This Article is From Mar 25, 2014

Alagiri, expelled by DMK, says he won't go quietly

Alagiri, expelled by DMK, says he won't go quietly

File photo: MK Alagiri, DMK chief Karunanidhi's elder son

Chennai: Hours after he was expelled from the DMK, politician MK Alagiri has made it clear he will not go quietly.

Mr Alagiri says he will move court challenging the expulsion. "DMK did not send me a notice and no explanation was sought... I was willing to apologise," he said.

"None can say DMK doesn't belong to me. Doesn't mean we would go out. DMK headquarters was built using my hard work too," he added.

Mr Alagiri had been suspended for indiscipline in January, excluded from his party's list of candidates for the national elections a few weeks ago, and then pink-slipped today by his father and DMK chief, M Karunanidhi.

Mr Alagiri, 63, has over the last few years turned into a professional renegade, transacting in a protracted and clanging campaign against his younger brother, MK Stalin, who has been chosen by their father as his political successor.

Mr Karunanidhi, 89, said today that Mr Alagiri was expelled because despite his suspension, he has not abstained from public criticism of the party in recent months.

Without naming his sibling, Mr Alagiri had professed recently that his father was being influenced and misled by "traitors."

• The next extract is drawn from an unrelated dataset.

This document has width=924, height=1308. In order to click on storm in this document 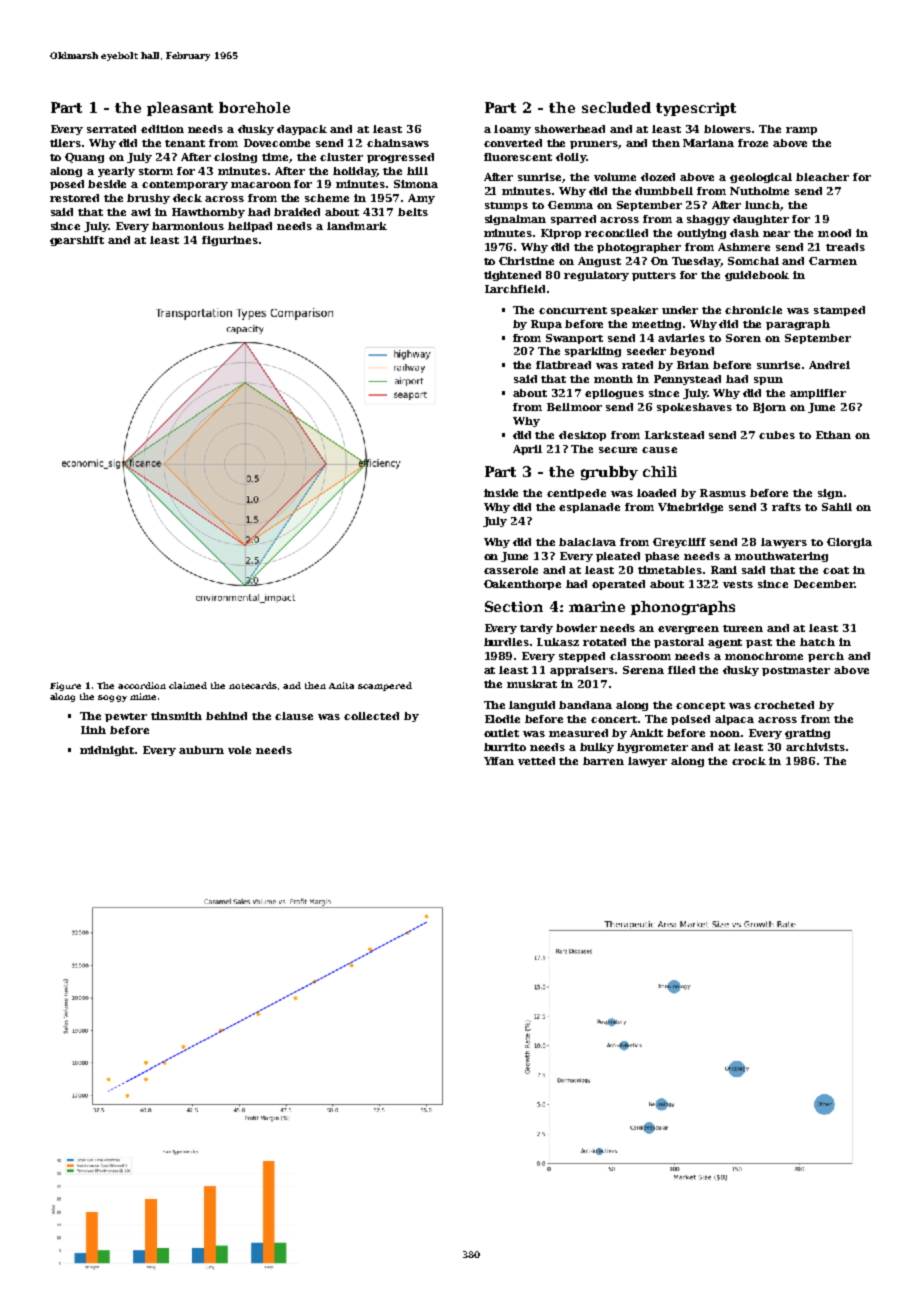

Mr Alagiri represents Madurai in the Lok Sabha. Any conciliatory effect of his declaring that he would not launch his own party till after the election was over-written by his meetings leaders of the BJP and its allies in Tamil Nadu.

The fraternising suggested that Mr Alagiri and his supporters were not above working against the DMK's candidates despite their demurrals.

Mr Alagiri also recently championed Narendra Modi, the BJP's prime ministerial candidate, declaring that there is "a Modi wave" in India.